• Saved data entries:

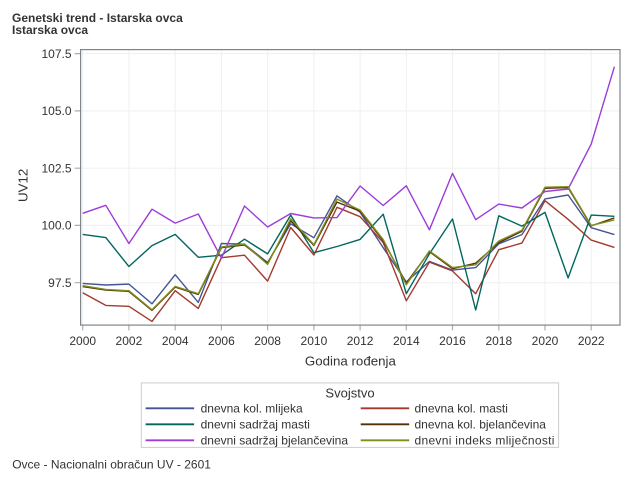 The image size is (640, 480). Describe the element at coordinates (360, 341) in the screenshot. I see `svg-text: 2012` at that location.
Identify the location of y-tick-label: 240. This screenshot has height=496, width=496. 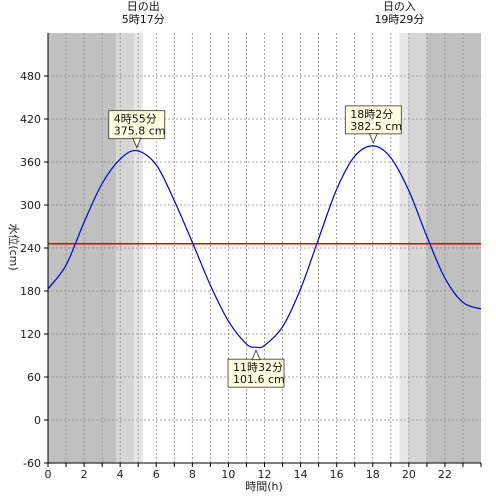
(30, 248).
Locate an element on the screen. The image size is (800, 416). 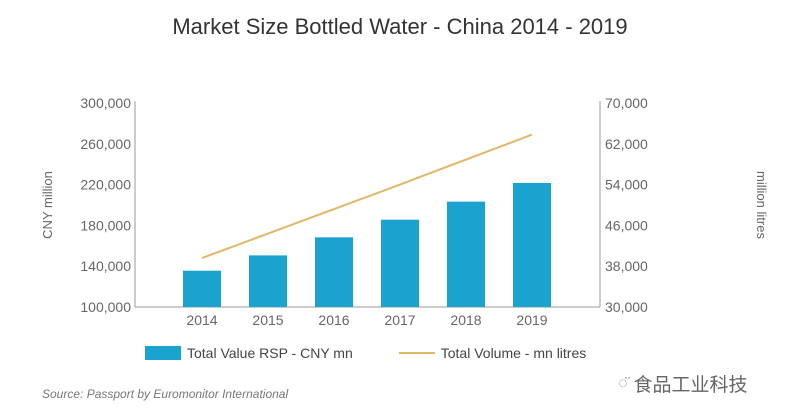
y-tick-label: 260,000 is located at coordinates (106, 144).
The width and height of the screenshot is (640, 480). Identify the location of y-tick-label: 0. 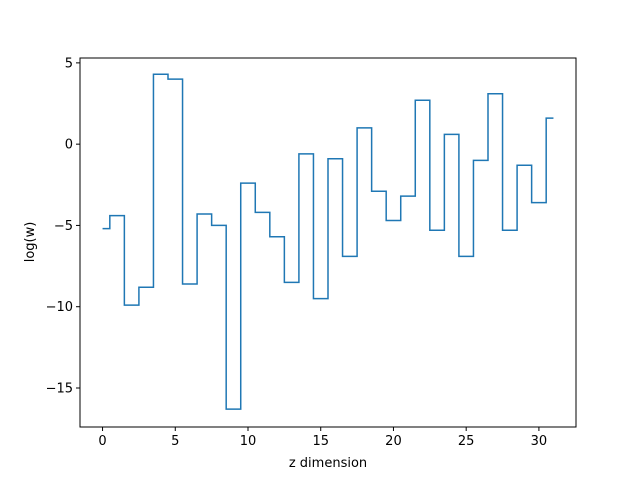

• How to complete this task:
Rewrite all of the material above, substituting "Find the position of" for each occurrence of "Identify the location of" and changing nothing else. Omit the pictures from your version.

• Output of the exercise:
 The image size is (640, 480). Describe the element at coordinates (360, 341) in the screenshot. I see `svg-text: 2012` at that location.
Find the position of y-tick-label: 240. This screenshot has height=496, width=496. 
(30, 248).
Locate an element on the screen. The image size is (800, 416). 
y-tick-label: 260,000 is located at coordinates (106, 144).
The width and height of the screenshot is (640, 480). Find the position of y-tick-label: 0. 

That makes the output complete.